An engrossing chronicle of historical detection smoothly integrated into a subtly shaped picture of village life in modern Egypt; by an Indian novelist (The Circle of Reason, 1986) of great sensitivity and power. Enrolled as a cultural-anthropology graduate student at the University of Alexandria, Ghosh settled in 1980 into the Egyptian farming village of Lataifa. Two years earlier, he had become interested in ancient manuscripts found in a storeroom of a tenth- century Cairo synagogue; included in the cache were letters from a Jewish trader, who mentioned his Indian slave. Intrigued, Ghosh pursued the identity of his 12th-century countryman. The author's findings about the daily activities of slave and master make fascinating reading (e.g., that the slave represented his master in financial dealings), and alternating with this historical data are chapters detailing Ghosh's gradual assimilation into the life of Lataifa. His affectionate portraits of the villagers and of their often colorful idiosyncracies (for example, the complicated relationship between the Imam and his estranged first wife) attest to his perceptivity as a sympathetic observer of a rapidly changing society. In a particularly effective passage, he recounts his feelings when, after persistent questioning about his Hindu beliefs, he discovered in himself what he calls "Indians' terror of symbols." And Ghosh is equally astute in detailing the changes wrought by young villagers' departures for jobs in wartime Iraq.
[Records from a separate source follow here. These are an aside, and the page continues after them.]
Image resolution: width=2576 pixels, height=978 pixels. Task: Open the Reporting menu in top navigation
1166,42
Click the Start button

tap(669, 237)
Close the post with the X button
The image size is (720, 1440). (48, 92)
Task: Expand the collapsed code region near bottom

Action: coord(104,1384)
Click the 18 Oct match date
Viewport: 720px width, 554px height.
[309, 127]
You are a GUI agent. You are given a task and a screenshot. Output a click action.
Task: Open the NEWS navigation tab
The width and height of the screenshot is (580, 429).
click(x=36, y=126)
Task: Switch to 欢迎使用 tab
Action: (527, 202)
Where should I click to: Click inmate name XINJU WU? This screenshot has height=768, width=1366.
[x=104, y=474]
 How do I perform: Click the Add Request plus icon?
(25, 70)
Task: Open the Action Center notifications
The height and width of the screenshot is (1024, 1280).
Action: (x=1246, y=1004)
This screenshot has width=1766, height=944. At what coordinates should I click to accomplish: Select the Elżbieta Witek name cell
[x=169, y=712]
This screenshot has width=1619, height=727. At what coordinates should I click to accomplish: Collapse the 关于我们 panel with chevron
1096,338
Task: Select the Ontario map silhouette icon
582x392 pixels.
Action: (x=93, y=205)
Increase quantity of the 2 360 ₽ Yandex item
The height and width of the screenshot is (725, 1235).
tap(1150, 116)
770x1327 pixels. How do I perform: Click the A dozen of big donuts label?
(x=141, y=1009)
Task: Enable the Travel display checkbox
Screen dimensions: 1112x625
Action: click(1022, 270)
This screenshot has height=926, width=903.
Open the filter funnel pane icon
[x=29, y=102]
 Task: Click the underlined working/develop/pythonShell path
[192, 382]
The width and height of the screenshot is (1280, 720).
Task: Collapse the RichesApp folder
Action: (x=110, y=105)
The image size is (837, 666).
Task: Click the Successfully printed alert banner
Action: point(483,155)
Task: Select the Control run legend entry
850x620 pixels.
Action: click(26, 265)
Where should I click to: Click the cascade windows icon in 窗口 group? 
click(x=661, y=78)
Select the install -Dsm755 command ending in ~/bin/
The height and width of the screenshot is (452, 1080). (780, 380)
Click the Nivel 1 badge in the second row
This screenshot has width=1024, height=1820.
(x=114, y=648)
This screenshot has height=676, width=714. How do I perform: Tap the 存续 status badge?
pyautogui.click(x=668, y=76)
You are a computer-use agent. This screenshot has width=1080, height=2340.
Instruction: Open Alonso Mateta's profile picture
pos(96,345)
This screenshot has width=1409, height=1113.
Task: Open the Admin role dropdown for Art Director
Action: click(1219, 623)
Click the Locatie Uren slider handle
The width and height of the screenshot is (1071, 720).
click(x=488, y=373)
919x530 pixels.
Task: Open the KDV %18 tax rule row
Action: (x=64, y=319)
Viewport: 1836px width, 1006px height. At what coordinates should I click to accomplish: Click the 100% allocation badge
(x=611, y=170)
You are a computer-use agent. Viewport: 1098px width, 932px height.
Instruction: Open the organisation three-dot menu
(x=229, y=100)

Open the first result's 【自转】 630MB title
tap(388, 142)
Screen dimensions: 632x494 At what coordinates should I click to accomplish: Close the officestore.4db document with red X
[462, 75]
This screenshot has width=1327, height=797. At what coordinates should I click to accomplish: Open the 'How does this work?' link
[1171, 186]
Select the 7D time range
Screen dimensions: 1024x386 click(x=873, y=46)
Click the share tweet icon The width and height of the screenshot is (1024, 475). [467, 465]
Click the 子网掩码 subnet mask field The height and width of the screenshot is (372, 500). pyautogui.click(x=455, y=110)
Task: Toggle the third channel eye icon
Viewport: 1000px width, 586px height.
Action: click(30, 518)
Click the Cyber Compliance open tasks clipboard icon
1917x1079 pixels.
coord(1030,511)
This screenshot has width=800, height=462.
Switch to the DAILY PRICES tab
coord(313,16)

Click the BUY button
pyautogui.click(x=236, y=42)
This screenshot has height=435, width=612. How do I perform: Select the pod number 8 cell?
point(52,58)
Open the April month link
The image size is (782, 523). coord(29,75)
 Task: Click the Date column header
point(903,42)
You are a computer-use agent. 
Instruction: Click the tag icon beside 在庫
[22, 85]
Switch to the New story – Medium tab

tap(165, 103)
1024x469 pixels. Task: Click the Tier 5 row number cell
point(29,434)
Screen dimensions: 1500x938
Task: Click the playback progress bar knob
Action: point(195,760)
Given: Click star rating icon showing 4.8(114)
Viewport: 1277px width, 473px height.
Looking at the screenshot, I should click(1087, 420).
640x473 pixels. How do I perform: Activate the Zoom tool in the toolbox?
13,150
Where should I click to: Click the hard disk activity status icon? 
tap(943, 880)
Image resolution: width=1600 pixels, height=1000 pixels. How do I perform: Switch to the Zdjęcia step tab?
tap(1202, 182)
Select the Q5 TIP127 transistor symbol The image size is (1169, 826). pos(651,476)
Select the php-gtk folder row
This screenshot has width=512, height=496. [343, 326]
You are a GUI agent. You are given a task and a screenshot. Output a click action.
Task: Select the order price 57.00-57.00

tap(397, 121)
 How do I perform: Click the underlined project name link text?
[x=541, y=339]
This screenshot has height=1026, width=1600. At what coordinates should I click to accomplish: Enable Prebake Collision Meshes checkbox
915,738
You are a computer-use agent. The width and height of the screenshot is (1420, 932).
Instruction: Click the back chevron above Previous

While new homes, refrigerators, TVs, and electric generators proliferate, he says, the weakening of family and civic ties proves a high price to pay. Throughout, Ghosh writes with enormous lucidity and flashesof gentle humor, conveying in small and telling details the underlying suspiciousness and insecurity that pervade Egyptian society. Moving in its humanity, revealing in its analyses: an exceptionally satisfying work.